> **TASK ITEM**:
Output nothing but the lines from the first line of the entries to the line with "Given: Click the L.A. Noire game icon", inclusive, exactly as they read.

[Stored items from a collection]

———

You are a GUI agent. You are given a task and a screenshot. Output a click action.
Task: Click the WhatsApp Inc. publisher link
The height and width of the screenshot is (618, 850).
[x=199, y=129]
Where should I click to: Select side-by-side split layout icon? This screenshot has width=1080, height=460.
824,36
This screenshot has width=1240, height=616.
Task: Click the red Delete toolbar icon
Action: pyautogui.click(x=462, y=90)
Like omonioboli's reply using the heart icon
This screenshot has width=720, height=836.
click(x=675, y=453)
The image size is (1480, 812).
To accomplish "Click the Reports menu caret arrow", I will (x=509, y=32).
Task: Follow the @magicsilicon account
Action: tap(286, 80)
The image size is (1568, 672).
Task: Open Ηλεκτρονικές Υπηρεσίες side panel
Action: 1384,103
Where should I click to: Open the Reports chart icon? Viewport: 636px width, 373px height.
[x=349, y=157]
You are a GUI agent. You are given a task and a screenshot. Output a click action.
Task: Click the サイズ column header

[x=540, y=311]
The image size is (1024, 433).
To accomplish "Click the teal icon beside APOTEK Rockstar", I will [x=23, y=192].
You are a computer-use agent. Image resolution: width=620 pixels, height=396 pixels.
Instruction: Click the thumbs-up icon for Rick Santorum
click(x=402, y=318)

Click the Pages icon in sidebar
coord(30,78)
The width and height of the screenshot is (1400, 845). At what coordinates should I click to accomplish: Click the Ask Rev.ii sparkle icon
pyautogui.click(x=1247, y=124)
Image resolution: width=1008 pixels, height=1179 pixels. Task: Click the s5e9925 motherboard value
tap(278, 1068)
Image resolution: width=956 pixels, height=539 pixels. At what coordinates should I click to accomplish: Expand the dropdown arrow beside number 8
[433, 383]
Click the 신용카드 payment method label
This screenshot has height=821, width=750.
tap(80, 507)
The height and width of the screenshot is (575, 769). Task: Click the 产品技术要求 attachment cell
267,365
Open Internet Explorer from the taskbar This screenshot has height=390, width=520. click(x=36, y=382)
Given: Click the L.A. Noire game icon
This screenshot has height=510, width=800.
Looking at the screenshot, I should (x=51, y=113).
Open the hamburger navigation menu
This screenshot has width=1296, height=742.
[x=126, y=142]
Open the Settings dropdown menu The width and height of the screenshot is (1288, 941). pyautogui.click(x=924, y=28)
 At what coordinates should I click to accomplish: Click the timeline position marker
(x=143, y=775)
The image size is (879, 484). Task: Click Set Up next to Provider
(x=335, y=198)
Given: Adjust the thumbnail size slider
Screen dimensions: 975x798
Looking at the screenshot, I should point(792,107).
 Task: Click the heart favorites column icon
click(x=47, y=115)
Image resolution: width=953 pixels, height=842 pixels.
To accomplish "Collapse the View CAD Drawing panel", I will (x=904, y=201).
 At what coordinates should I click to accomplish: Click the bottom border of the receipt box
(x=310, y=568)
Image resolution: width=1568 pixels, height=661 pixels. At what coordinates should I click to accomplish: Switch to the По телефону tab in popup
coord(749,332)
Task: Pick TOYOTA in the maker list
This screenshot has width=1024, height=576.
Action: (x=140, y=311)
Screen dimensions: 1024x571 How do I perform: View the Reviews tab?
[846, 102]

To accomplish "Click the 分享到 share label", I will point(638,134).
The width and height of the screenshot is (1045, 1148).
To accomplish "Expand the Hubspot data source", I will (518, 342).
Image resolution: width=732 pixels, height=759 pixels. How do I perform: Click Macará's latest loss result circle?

———

> **SOLUTION**:
You are a GUI agent. You are given a task and a screenshot. Output a click action.
Task: Click the WhatsApp Inc. publisher link
The height and width of the screenshot is (618, 850).
[x=199, y=129]
Where should I click to: Select side-by-side split layout icon? This screenshot has width=1080, height=460.
824,36
This screenshot has width=1240, height=616.
Task: Click the red Delete toolbar icon
Action: pyautogui.click(x=462, y=90)
Like omonioboli's reply using the heart icon
This screenshot has width=720, height=836.
click(x=675, y=453)
The image size is (1480, 812).
To accomplish "Click the Reports menu caret arrow", I will (x=509, y=32).
Task: Follow the @magicsilicon account
Action: tap(286, 80)
The image size is (1568, 672).
Task: Open Ηλεκτρονικές Υπηρεσίες side panel
Action: 1384,103
Where should I click to: Open the Reports chart icon? Viewport: 636px width, 373px height.
[x=349, y=157]
You are a GUI agent. You are given a task and a screenshot. Output a click action.
Task: Click the サイズ column header

[x=540, y=311]
The image size is (1024, 433).
To accomplish "Click the teal icon beside APOTEK Rockstar", I will [x=23, y=192].
You are a computer-use agent. Image resolution: width=620 pixels, height=396 pixels.
Instruction: Click the thumbs-up icon for Rick Santorum
click(x=402, y=318)

Click the Pages icon in sidebar
coord(30,78)
The width and height of the screenshot is (1400, 845). At what coordinates should I click to accomplish: Click the Ask Rev.ii sparkle icon
pyautogui.click(x=1247, y=124)
Image resolution: width=1008 pixels, height=1179 pixels. Task: Click the s5e9925 motherboard value
tap(278, 1068)
Image resolution: width=956 pixels, height=539 pixels. At what coordinates should I click to accomplish: Expand the dropdown arrow beside number 8
[433, 383]
Click the 신용카드 payment method label
This screenshot has height=821, width=750.
tap(80, 507)
The height and width of the screenshot is (575, 769). Task: Click the 产品技术要求 attachment cell
267,365
Open Internet Explorer from the taskbar This screenshot has height=390, width=520. click(x=36, y=382)
Given: Click the L.A. Noire game icon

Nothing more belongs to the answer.